It’s nearly thirty years since Charlyn Marie “Chan” Marshall AKA Cat Power had the one day session that would lead to the release of her first two albums Dear Sir and Myra Lee. She’s released a total of eleven studio albums, three of which are covers albums that show her to be a brilliant interpreter of other people’s songs.
…Or should that be four covers albums? Last November she released Cat Power Sings Dylan: The 1966 Royal Albert Hall Concert, which was her recreation of Dylan’s legendary gig, recorded at that venue in November 2022. Very good it is, too. So tonight’s show focuses on that legendary performance from 1966. I don’t want to get too bogged down in the details of that event as so much has already been written about it (much of it by people who were actually alive at the time, unlike this middle-aged scribe). Yet tonight Ms. Marshall delivers a concert that shows how you can recreate an event without being restricted.
Famously that concert (which actually took place in Manchester not London, but due to a mislabelled bootleg the legend gathered steam) was split into two halves: acoustic and electric. Yes, tonight’s gig follows the exact same setlist and features the two halves. Much like a performance of a Shakespeare play, what enfolds is the same script, but the interpretation is different.
Joined by an acoustic guitar and a harmonica player, Power opens with ‘She Belongs To Me.’ Whilst there might have been impatience before she appeared due to the late start of the gig, once she’s started singing all is forgiven. There’s a respectful peace as she sings, and she makes these songs her own. In the first half of the gig, ‘Visions Of Johanna‘ seems to last forever in the best possible way and ‘Desolation Row‘ breaks your heart all over again. Yet when ‘Just Like A Woman‘ and ‘Mr. Tambourine Man‘ are played so gently that they might just lull you into a sense of slumber, within seconds the full band appear on stage and we’re into the second act without pausing for breath.

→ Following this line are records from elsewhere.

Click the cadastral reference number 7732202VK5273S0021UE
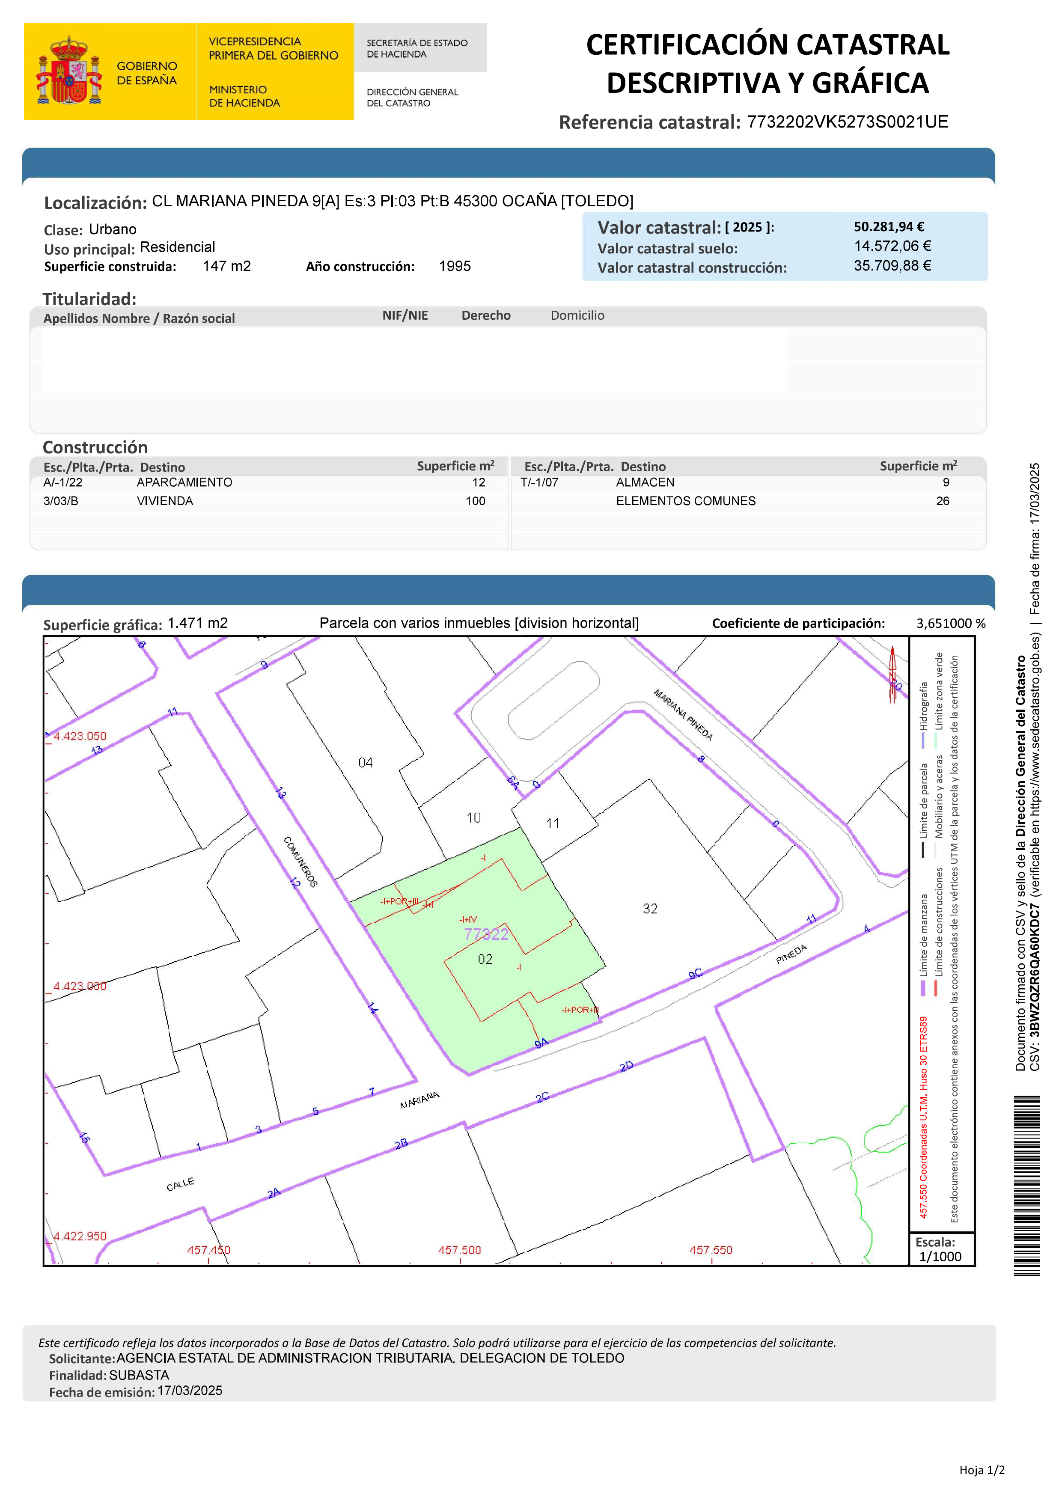This screenshot has width=1059, height=1495. [847, 122]
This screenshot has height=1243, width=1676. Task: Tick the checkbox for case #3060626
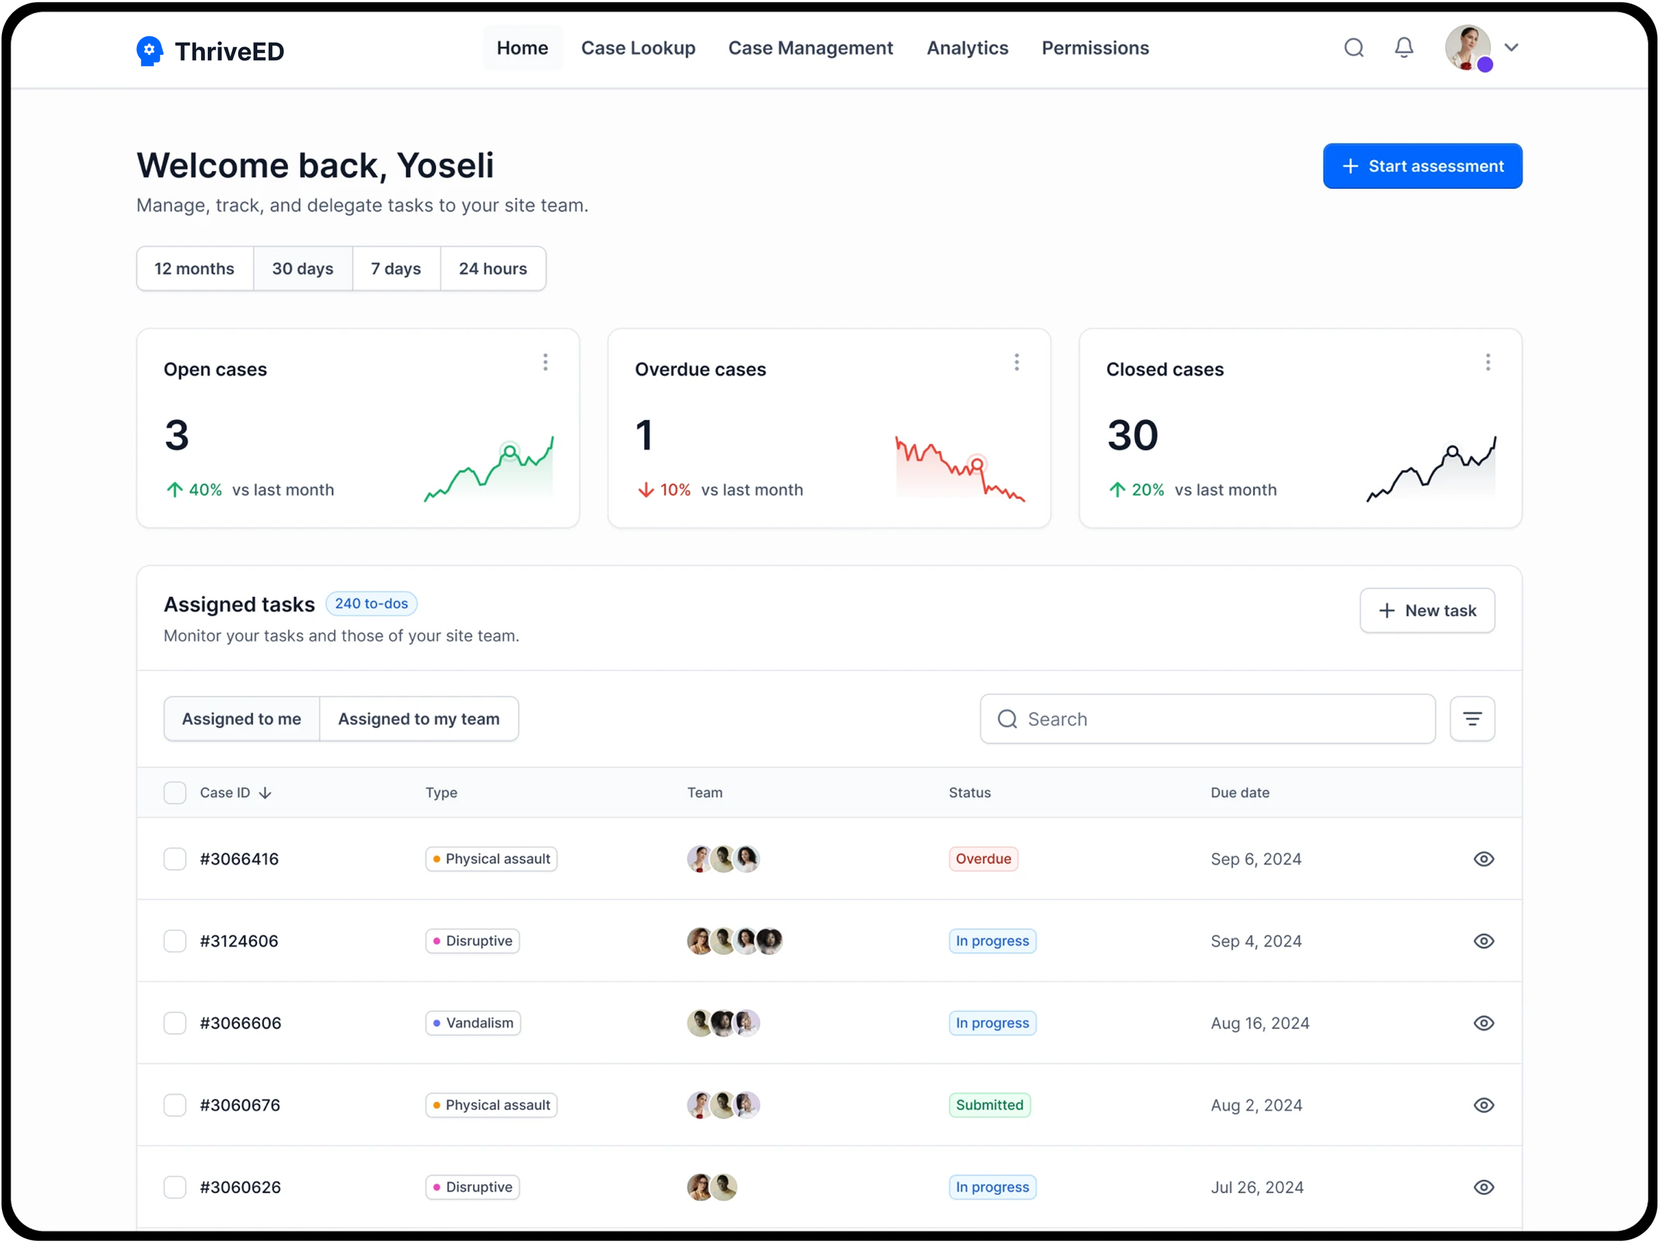175,1187
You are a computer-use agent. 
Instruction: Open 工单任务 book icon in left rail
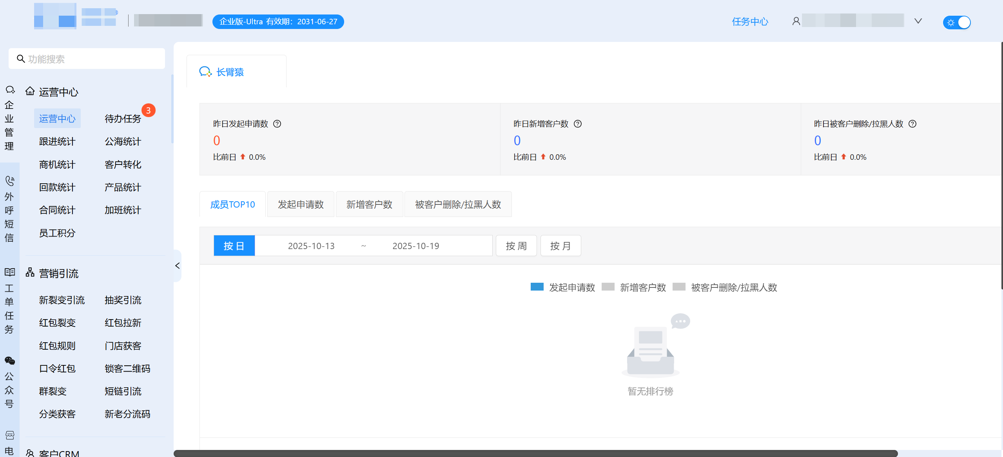click(10, 272)
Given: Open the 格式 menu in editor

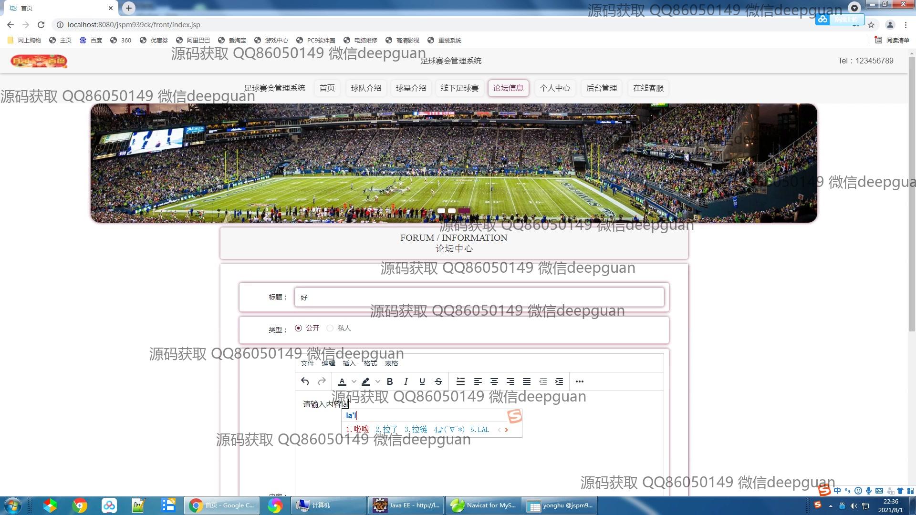Looking at the screenshot, I should (370, 363).
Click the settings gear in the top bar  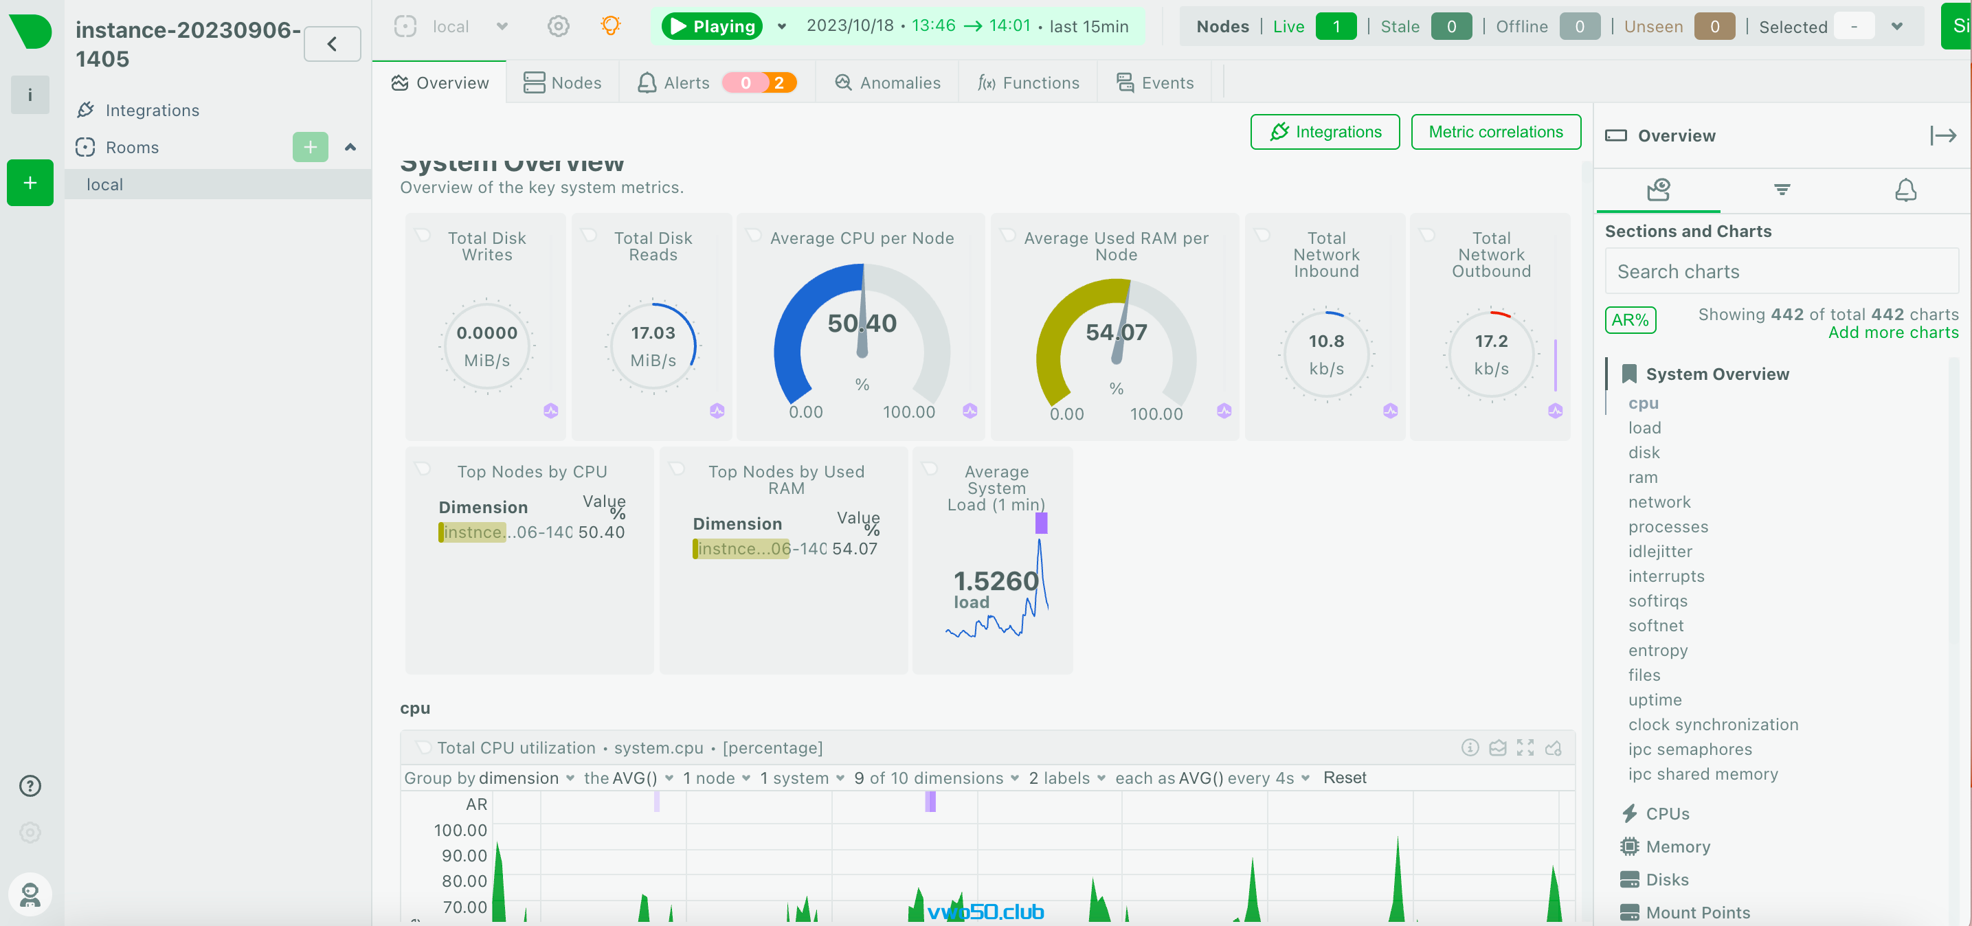pos(558,26)
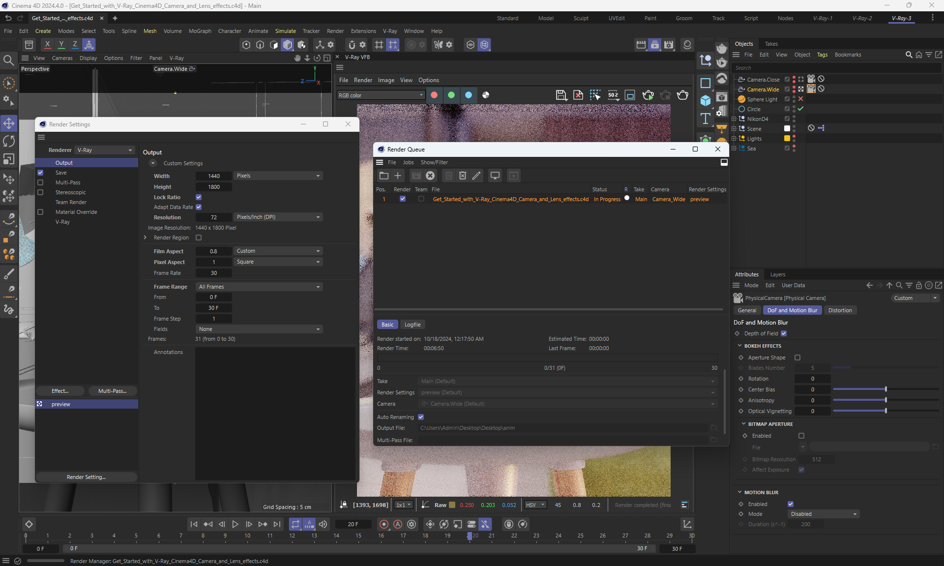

It was the second half of that (in)famous set that proved controversial to the folkies, but truly it was a sign of how much Dylan’s songwriting had grown. Dylan is often referred to as the songwriter’s songwriter with very good reason, because he is so damn great. Not long after the concert he was injured in a motorcycle accident, which slowed down his progress, but the previous four years of writing and recording had just been phenomenal. Yet Cat Power understands these songs so that ‘Leopard-skin Pillbox Hat,’ ‘Ballad Of A Thin Man‘ and for an epic close ‘Like A Rolling Stone‘ don’t feel like museum pieces, they’re still alive in the moment, still bewitching us, and taking on a new life in CP’s masterful reading. Almost everyone is on their feet by this point. She leaves us wanting more – no encores, none of her own or anyone else’s material, just a brilliant production.
Some folk master the art of songwriting, and some the art of interpretation. Cat Power has managed to do both, and it’s pretty awesome. If you get the chance to see her on this tour, grab it.